**文書の一部**

- - -

また、うちの辺りで、人力では途方もない苦労と思った道明けが、重機のおかげで数時間で開通するのを目の当たりにした・・・。
機械のおかげで、石油のおかげで、そしてカップラーメンのおかげで、コンビニのおかげで・・・電気のおかげで、化学調味料、防腐剤等添加物のおかげで、人の命が救われる実際を体験し見聞きする。
ただ、だからといって、機械がなきゃどうにもならない、とは言いたくない。
カップラーメンやコンビニ弁当がなければ生きていけない、とは言えないことと近いようにも思うが、これは感性の問題だろうか。
ほとんど機械を使わず僕のする農業は、大規模にはなりようがなく、何か社会のためになり得るという手応えもない。
鍬を振るい、腰をかがめ手で草を取り、蛭に噛まれて、かつて農村では米や野菜を作っていた。大変な苦労だったと思う。

- - -

インターフェース要素の記録:
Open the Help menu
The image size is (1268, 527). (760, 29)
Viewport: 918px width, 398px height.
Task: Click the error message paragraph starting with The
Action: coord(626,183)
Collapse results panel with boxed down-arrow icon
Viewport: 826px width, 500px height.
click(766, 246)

- - -

**作業内容**
文書の一部によると、かつて農村で米や野菜を作っていた人々は、草取りの際に何に噛まれていましたか？ これらの記録は文書の一部とは関係がありません。

**出力**
蛭です。